Where the line containing "Task: Enable the 锁定 (locked) checkbox" appears, end your copy; everything from the first line of the records below up to and including it must be reproduced exactly.

======

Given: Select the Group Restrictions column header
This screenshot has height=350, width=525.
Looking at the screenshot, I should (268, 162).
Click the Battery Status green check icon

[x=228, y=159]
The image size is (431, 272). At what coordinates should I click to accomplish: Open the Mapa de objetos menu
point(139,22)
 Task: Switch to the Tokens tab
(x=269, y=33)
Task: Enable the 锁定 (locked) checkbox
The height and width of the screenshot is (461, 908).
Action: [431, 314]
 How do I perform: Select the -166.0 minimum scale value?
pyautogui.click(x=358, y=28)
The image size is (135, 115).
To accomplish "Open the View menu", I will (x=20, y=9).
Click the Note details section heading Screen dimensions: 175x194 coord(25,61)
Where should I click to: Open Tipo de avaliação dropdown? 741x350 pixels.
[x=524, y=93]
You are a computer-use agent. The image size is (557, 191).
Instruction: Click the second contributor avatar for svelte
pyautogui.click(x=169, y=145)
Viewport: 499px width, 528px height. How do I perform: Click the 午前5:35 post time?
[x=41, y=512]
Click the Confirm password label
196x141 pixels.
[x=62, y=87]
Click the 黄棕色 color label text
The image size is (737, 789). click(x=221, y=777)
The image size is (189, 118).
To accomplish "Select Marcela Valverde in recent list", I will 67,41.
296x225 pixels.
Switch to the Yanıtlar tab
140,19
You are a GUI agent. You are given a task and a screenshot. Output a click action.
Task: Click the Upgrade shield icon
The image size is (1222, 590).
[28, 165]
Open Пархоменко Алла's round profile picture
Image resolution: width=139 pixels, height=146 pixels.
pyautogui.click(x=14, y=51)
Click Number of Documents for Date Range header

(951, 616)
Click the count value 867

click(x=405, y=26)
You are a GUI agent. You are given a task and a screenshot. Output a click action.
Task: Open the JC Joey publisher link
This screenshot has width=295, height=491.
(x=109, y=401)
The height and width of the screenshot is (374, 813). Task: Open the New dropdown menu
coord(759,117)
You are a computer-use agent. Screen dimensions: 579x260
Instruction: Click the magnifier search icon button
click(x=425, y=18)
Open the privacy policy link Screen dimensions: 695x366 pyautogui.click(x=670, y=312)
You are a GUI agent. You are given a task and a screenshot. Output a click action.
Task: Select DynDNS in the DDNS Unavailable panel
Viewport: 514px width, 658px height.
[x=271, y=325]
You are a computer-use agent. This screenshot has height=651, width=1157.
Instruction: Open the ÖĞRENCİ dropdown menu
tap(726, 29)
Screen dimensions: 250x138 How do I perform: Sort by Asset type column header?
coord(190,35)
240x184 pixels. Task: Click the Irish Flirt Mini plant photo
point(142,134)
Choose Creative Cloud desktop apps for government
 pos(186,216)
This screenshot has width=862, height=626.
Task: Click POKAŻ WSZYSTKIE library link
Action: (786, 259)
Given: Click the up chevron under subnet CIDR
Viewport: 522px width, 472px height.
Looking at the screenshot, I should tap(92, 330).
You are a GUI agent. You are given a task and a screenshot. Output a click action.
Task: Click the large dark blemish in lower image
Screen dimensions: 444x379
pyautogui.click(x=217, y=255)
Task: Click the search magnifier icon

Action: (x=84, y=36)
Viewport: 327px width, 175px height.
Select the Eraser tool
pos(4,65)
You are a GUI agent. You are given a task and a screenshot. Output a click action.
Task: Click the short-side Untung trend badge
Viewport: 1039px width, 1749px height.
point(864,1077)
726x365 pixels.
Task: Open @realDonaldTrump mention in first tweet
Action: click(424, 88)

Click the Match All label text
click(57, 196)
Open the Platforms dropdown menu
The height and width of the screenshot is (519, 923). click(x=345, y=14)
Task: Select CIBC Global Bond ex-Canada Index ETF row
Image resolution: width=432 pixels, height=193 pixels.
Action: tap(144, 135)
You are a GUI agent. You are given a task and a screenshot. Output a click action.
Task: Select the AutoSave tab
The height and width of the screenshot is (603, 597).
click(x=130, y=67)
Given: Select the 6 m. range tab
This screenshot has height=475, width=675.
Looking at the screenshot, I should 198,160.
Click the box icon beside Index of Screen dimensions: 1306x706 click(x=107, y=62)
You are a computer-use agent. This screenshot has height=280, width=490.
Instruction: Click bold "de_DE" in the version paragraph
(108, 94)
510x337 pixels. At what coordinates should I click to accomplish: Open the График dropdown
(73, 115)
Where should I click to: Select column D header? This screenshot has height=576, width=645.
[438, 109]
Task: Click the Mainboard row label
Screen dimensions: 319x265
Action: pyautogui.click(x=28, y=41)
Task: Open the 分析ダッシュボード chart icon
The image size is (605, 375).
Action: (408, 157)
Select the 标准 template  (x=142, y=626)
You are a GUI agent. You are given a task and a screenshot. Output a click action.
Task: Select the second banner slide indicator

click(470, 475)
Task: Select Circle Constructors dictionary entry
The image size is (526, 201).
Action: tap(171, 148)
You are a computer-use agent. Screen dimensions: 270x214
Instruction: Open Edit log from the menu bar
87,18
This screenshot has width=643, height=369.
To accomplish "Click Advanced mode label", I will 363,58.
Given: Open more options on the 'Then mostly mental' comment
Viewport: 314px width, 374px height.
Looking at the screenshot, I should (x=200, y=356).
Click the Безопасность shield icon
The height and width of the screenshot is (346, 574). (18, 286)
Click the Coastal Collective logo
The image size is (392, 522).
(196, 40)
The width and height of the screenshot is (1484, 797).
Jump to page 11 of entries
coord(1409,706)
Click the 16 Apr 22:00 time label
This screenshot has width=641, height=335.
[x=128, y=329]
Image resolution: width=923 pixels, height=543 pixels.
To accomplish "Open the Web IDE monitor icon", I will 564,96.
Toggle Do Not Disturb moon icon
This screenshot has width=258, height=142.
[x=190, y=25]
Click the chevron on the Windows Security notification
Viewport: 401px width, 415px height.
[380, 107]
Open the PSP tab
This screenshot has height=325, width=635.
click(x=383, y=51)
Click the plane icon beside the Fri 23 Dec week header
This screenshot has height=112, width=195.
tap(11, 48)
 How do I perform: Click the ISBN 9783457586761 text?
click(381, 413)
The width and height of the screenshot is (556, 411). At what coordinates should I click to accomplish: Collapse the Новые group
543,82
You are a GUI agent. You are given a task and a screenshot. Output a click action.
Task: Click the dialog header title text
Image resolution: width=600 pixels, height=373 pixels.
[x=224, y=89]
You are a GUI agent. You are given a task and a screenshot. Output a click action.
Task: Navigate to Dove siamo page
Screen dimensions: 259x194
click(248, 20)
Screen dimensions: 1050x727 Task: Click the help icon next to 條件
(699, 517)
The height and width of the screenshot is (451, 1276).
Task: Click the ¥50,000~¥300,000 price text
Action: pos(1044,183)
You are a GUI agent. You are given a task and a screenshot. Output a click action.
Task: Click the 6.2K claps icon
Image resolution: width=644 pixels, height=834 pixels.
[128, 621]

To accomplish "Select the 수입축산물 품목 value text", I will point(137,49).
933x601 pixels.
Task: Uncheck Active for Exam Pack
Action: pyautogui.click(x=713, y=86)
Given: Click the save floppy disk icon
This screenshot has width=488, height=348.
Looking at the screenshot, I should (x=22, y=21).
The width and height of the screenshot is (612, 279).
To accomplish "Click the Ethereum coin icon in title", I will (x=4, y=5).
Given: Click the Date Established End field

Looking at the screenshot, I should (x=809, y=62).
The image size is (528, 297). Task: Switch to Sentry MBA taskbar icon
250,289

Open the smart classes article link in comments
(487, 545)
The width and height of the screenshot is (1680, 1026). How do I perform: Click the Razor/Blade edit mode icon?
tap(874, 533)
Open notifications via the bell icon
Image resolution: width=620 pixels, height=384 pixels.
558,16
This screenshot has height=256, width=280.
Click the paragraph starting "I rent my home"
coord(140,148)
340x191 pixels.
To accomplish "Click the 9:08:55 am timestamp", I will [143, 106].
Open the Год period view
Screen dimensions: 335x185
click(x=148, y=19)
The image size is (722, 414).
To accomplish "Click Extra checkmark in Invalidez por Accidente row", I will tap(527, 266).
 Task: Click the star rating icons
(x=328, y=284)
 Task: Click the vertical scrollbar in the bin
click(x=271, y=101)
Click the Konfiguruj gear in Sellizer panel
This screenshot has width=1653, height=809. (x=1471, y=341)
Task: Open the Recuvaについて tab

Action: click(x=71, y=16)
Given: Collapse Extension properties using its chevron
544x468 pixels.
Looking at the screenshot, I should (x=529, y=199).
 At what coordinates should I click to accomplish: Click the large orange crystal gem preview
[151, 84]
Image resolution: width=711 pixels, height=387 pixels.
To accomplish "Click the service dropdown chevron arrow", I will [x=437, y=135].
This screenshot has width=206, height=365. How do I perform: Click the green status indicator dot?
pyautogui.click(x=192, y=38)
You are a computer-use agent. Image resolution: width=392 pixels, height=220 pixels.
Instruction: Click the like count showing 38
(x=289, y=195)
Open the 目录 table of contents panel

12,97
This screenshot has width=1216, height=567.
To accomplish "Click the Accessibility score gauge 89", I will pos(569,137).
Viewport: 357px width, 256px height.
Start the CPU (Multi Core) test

======

Written response =
Given: Select the Group Restrictions column header
This screenshot has height=350, width=525.
Looking at the screenshot, I should (268, 162).
Click the Battery Status green check icon

[x=228, y=159]
The image size is (431, 272). At what coordinates should I click to accomplish: Open the Mapa de objetos menu
point(139,22)
 Task: Switch to the Tokens tab
(x=269, y=33)
Task: Enable the 锁定 (locked) checkbox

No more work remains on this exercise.